Microsoft has released its BitNet b1.58 2B4T model on Hugging Face, but it does not run on GPUs and requires a specialized framework for support.
Researchers from Microsoft claim to have developed the first large language model with 2 billion parameters in 1-bit format. This model, BitNet b1.58 2B4T, can operate on commercial CPUs like Apple's M2 chip.
"The model was trained on a corpus of 4 trillion tokens, demonstrating how native 1-bit LLMs can match the performance of leading open-weight full-precision models of similar size while offering significant advantages in computational efficiency (memory, energy, latency)," Microsoft wrote in the project's Hugging Face repository.
What sets the BitNet model apart?
BitNet, or 1-bit LLM, is a compressed version of large language models. The original model with 2 billion parameters trained on 40 billion tokens has been reduced to a version that significantly lowers memory requirements. All weights are represented as one of three values: -1, 0, or 1, whereas other LLMs might use 32-bit or 16-bit floating-point formats.
See also: Threat actors can inject malicious packages into AI models during 'ambient coding.'
In their research paper, published as an ongoing work on Arxiv, researchers detailed how they created BitNet.

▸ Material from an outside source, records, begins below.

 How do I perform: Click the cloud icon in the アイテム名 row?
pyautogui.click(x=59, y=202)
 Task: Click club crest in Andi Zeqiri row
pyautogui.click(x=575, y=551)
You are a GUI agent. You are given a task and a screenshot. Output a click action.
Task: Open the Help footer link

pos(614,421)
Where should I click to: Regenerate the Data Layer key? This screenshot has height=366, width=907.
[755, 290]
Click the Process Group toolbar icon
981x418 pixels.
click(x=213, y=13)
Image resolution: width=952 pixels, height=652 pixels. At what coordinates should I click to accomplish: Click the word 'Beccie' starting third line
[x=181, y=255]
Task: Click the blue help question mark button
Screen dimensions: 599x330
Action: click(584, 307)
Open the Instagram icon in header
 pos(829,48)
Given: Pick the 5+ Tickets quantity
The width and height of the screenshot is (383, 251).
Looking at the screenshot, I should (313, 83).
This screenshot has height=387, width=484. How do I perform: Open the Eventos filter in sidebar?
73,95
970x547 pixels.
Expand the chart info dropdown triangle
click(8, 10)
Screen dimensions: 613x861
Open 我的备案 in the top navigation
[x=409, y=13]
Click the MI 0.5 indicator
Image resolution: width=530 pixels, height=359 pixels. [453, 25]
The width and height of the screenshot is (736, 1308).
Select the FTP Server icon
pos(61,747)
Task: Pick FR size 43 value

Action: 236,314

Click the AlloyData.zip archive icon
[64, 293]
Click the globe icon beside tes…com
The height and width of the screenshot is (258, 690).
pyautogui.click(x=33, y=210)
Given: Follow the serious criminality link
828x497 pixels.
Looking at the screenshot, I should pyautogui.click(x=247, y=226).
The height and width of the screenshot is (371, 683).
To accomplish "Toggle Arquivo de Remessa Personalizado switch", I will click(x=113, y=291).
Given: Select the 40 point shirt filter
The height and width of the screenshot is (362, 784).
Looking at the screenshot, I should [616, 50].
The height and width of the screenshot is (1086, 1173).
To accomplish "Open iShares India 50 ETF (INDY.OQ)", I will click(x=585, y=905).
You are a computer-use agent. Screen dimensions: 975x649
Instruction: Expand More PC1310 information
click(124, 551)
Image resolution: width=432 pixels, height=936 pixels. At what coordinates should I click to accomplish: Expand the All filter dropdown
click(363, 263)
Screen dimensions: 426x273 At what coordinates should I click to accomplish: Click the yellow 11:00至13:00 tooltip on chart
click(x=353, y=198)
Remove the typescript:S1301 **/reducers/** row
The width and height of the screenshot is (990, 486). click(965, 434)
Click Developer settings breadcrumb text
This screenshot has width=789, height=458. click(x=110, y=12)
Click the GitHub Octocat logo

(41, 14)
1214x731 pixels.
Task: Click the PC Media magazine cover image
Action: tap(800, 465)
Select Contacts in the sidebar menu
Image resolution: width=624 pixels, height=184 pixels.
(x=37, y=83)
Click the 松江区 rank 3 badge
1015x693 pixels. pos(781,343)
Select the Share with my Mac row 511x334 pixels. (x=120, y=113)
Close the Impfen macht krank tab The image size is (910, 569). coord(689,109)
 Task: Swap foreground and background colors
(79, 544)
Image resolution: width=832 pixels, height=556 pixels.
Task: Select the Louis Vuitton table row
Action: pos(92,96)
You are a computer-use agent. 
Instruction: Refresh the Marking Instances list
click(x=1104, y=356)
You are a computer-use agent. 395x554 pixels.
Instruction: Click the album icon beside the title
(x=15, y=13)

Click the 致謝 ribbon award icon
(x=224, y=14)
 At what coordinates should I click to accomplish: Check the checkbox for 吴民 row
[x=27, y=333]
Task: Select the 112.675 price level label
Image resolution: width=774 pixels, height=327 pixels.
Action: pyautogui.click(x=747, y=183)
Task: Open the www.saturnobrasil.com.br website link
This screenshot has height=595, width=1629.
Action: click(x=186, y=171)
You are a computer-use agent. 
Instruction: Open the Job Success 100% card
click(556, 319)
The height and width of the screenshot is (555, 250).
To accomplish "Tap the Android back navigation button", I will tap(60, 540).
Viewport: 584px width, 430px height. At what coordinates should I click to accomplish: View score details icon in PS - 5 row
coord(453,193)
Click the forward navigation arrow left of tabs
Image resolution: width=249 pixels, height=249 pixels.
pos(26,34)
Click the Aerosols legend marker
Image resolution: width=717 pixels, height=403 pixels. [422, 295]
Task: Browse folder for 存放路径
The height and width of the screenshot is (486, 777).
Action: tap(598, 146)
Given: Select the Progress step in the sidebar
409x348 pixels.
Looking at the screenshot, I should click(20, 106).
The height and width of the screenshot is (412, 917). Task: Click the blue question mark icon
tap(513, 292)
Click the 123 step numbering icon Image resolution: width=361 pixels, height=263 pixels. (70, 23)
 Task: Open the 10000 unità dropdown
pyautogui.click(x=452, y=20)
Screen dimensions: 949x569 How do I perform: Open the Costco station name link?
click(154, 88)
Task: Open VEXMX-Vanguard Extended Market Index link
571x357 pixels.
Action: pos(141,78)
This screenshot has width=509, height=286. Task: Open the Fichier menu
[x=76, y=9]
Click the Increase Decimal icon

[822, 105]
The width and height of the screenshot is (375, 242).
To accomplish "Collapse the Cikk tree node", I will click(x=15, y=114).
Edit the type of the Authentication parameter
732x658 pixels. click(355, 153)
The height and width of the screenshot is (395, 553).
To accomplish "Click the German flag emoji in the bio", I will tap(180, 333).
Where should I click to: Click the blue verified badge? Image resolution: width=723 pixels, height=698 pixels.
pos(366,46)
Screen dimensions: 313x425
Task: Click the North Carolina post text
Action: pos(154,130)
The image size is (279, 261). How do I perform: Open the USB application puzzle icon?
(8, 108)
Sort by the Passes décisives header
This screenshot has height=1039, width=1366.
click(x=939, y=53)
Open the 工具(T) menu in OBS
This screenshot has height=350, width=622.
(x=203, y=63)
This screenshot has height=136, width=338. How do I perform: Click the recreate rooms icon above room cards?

While other teams have previously worked on BitNet, most efforts either applied post-training quantization (PTQ) methods to pre-trained full-precision models or developed native 1-bit models from scratch, initially on smaller scales. BitNet b1.58 2B4T represents a large-scale training of a native 1-bit LLM; it occupies only 400MB, compared to other "small models" that can reach up to 4.8GB.
Performance, purpose, and limitations of the BitNet b1.58 2B4T model
Performance comparison with other AI models
According to Microsoft, BitNet b1.58 2B4T outperforms other 1-bit models. With a maximum sequence length of 4,096 tokens, Microsoft claims it surpasses smaller models like Meta's Llama 3.2 1B or Google's Gemma 3 1B.
Researchers' goals for BitNet
Microsoft aims to make LLMs more accessible to a broader audience by creating versions that can run on edge devices, in resource-constrained environments, or for real-time applications.
However, BitNet b1.58 2B4T is not easy to run; it requires hardware compatible with Microsoft's bitnet.cpp framework. Running it on standard transformers libraries will not provide any benefits in speed, latency, or energy consumption. Unlike most AI models, BitNet b1.58 2B4T does not operate on GPUs.
What’s next?
Microsoft researchers plan to explore training larger native 1-bit models (7B, 13B parameters, and more). They noted that most current AI infrastructure lacks suitable hardware for 1-bit models, so they intend to explore "co-designing future hardware accelerators" specifically tailored for compressed AI. Researchers are also focusing on:
- Increasing context length.
- Improving performance on long-context chain reasoning tasks.
- Adding support for multiple languages beyond English.
- Integrating 1-bit models into multimodal architectures.
- Better understanding the theoretical reasons behind the efficiency gains achieved through large-scale 1-bit training.